**Exercise input**

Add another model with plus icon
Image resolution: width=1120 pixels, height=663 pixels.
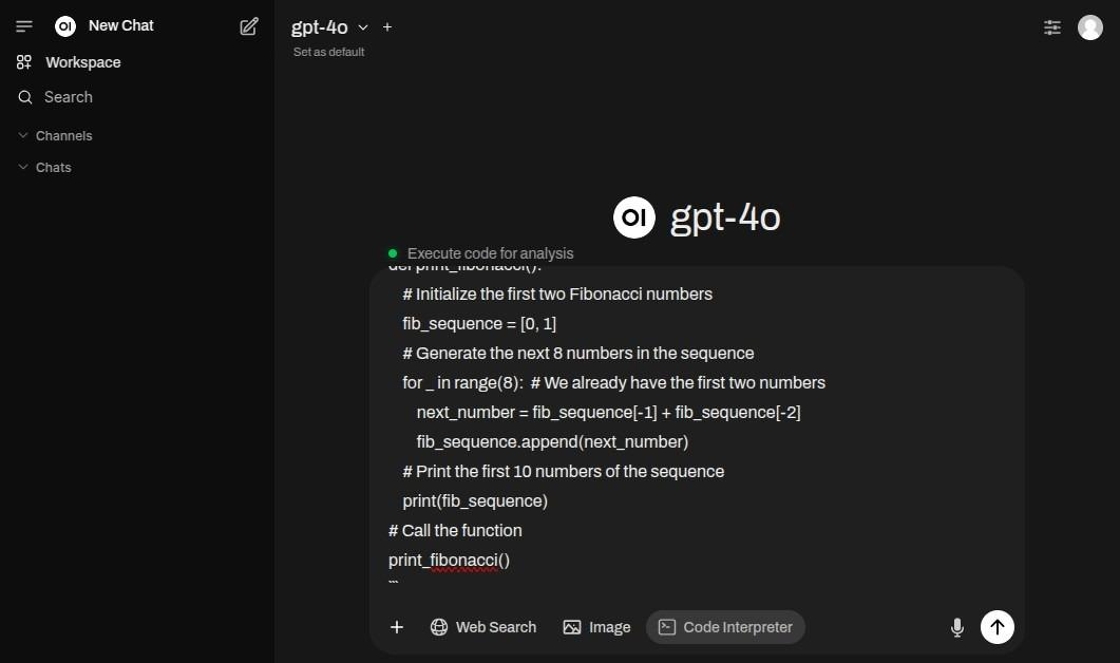[388, 27]
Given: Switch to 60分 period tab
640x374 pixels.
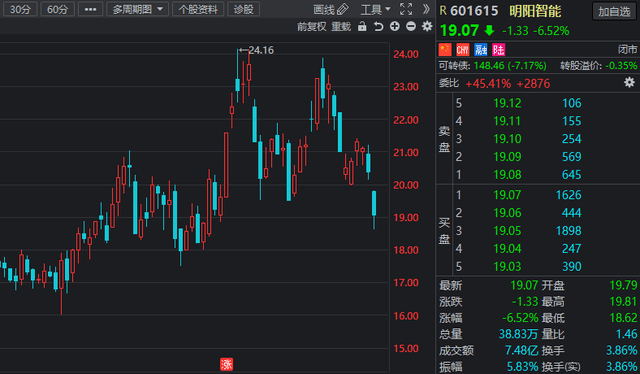Looking at the screenshot, I should click(x=58, y=9).
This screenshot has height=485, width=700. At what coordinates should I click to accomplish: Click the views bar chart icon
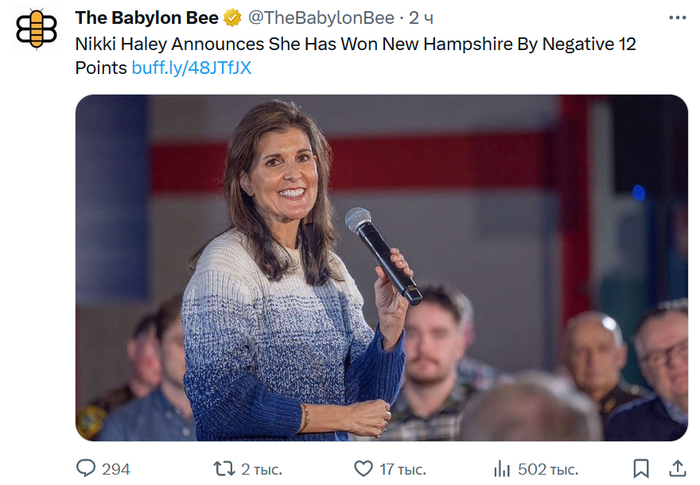coord(502,468)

**Assigned task**
The data is to be restated word for word, with any pictures set aside.

**Task response**
Add another model with plus icon
Image resolution: width=1120 pixels, height=663 pixels.
[388, 27]
Given: Switch to 60分 period tab
640x374 pixels.
Looking at the screenshot, I should click(x=58, y=9).
This screenshot has height=485, width=700. At what coordinates should I click to accomplish: Click the views bar chart icon
coord(502,468)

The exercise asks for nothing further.